People Map of India: Part 1 (Scraper)

5 minute read

I was going through The Pudding yesterday and came across their “People Map of the UK” and “People Map of the US” posts. These seemed pretty cool and since I’ve been trying to pick up making visualizations using JavaScript, I thought this was the perfect thing to attempt to replicate. So I decided to do the same for India.

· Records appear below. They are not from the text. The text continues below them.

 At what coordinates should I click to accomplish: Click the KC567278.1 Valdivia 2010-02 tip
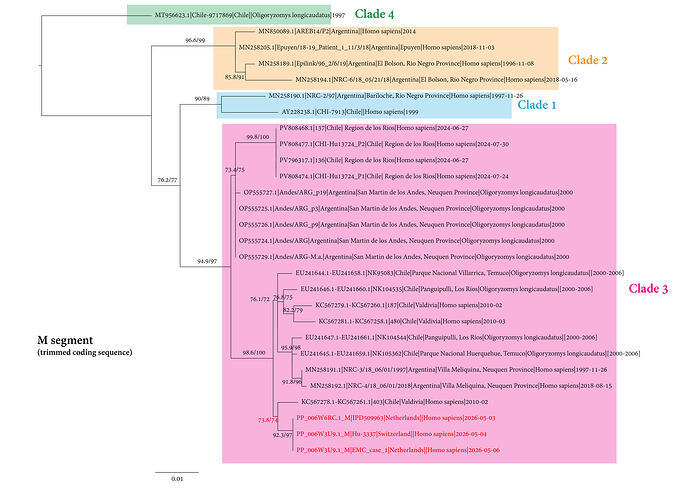coord(394,402)
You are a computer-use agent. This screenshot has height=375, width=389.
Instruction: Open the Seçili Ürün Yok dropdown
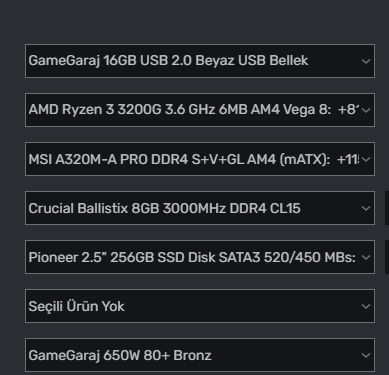(x=200, y=306)
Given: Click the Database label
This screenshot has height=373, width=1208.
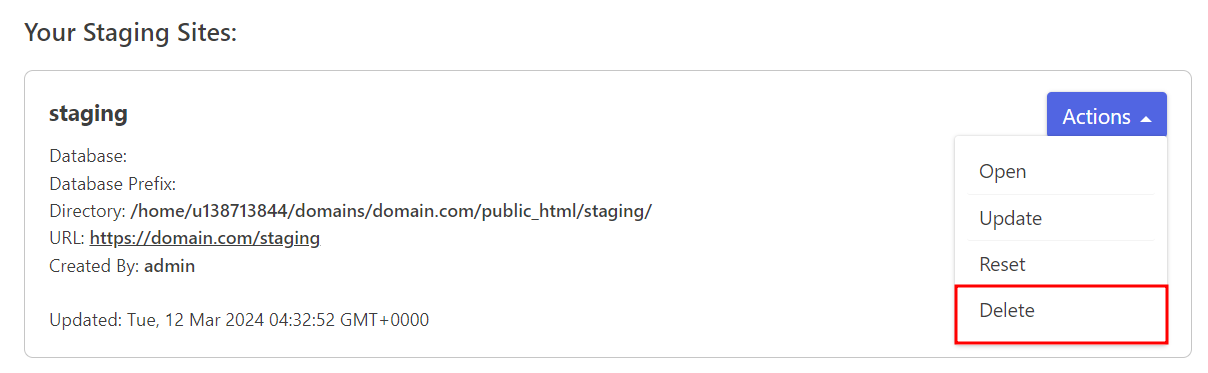Looking at the screenshot, I should coord(88,157).
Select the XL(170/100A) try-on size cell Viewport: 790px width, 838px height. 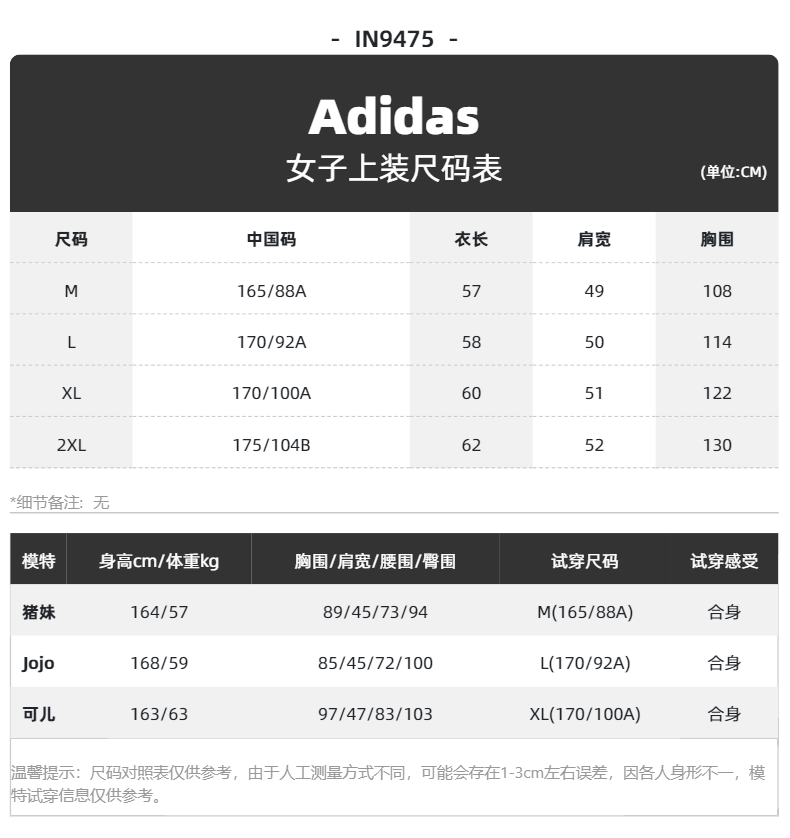585,714
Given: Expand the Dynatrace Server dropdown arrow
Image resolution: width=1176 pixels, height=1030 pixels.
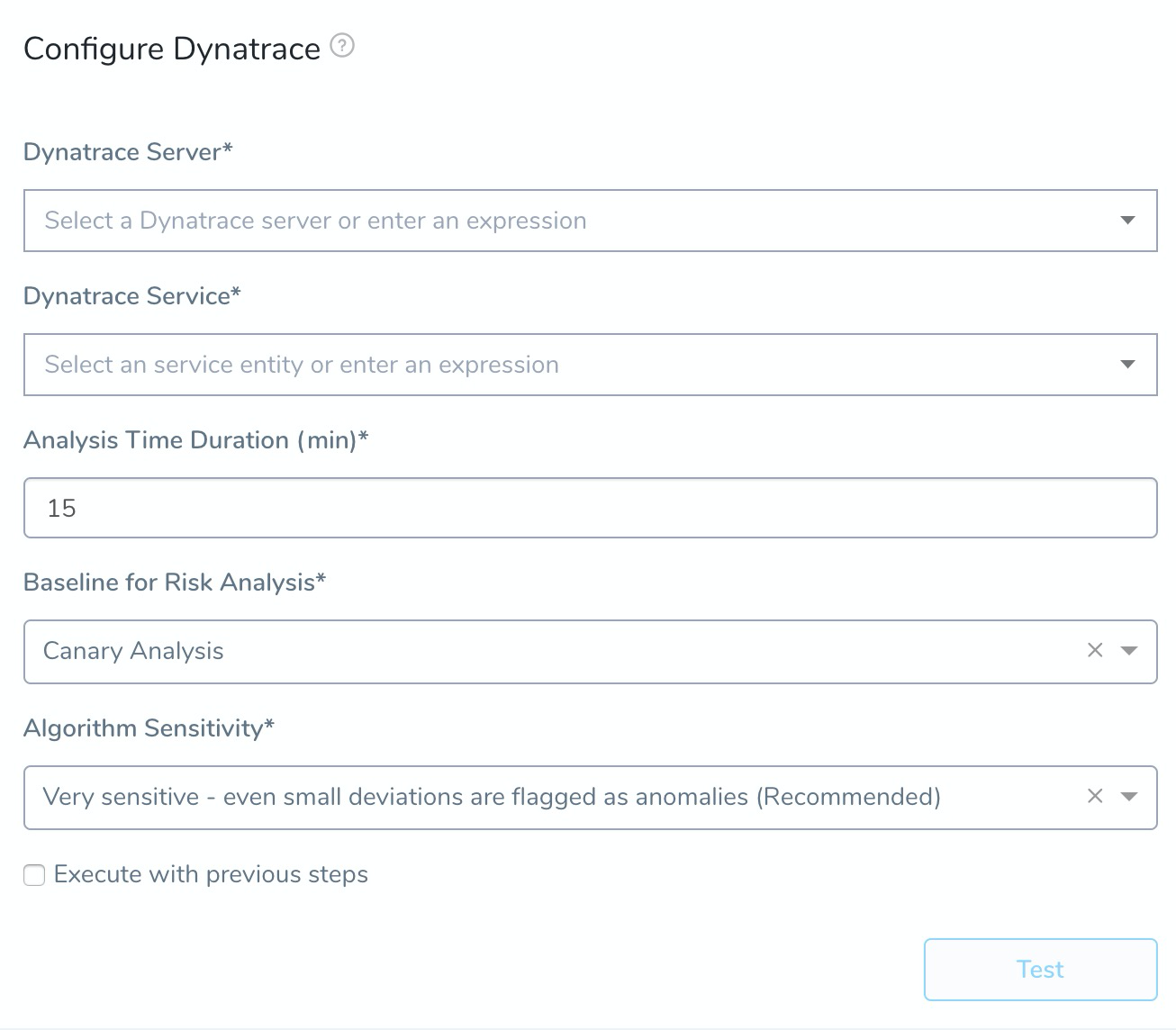Looking at the screenshot, I should point(1127,221).

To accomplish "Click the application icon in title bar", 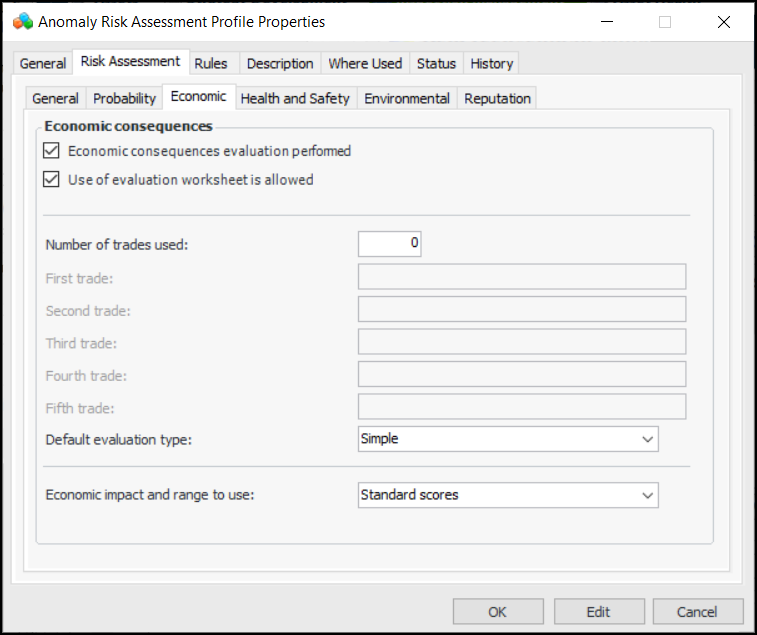I will point(22,22).
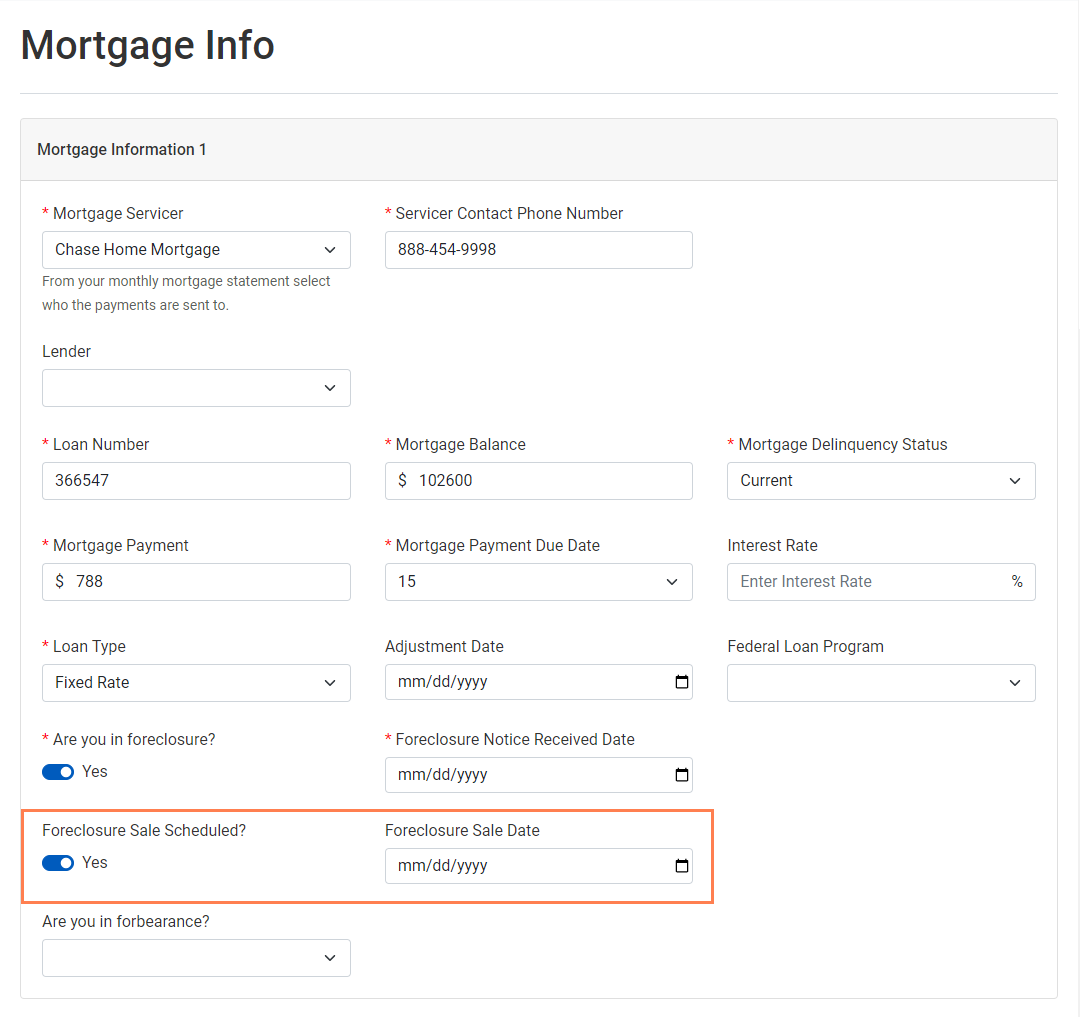Click inside the Interest Rate field
The height and width of the screenshot is (1017, 1080).
(x=860, y=581)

Before getting to the visualization, there is data collection so I decided to follow their methodology of using the “People by City” listings on Wikipedia. However. these lists aren’t exhaustive and there are some more links but for the sake of brevity I decided not to try and scrape those. Those were a bit too hard to scrape, I’ve left the link to the collection of those pages, let me know if you see a good way to scrape the names from those pages!

Importing Dependencies

import requests
import pandas as pd
import bs4
import wikipedia
from time import sleep
import pageviewapi.period
from tqdm import tqdm

Retry function

Let’s define a function that puts the script to sleep for exponentially incrementing timesteps so as to make sure we don’t get a “Too Many Requests” error.

def retrieve(url):
    page = ''
    l = 0
    while page == '':
        try:
            page = requests.get(url)
            break
        except:
        #    print("Connection refused by the server..Let me sleep for", pow(2,l), "seconds")
            sleep(pow(2,l))
         #   print("Was a nice sleep, now let me continue...")
            continue
    return page

Define Number of Views function

I used the pageview API in python to collect the total views over the past five years. Again, I put in an exponentially incrementing sleep function in case we get an error for making too many calls.

def viewj(person):
    r = ''
    l = 0

    while r == '':
        try:
            r = pageviewapi.period.sum_last('en.wikipedia', person, last = 365*5,
                        access='all-access', agent='all-agents')
            break
        except:
            print("Let me sleep for", pow(2,l), "seconds")
            print("ZZzzzz...")
            sleep(pow(2,l))
            l+=1
            if l > 10:
                r = 0
                print(person, "views error")
                break
      #      print("Was a nice sleep, now let me continue...")
            continue
        
    return r
            

Scraping From Wikipedia

Using BeautifulSoup and the requests module, I scraped the people listed under each city in the link and discarded all of them except the person with the highest number of views in each city.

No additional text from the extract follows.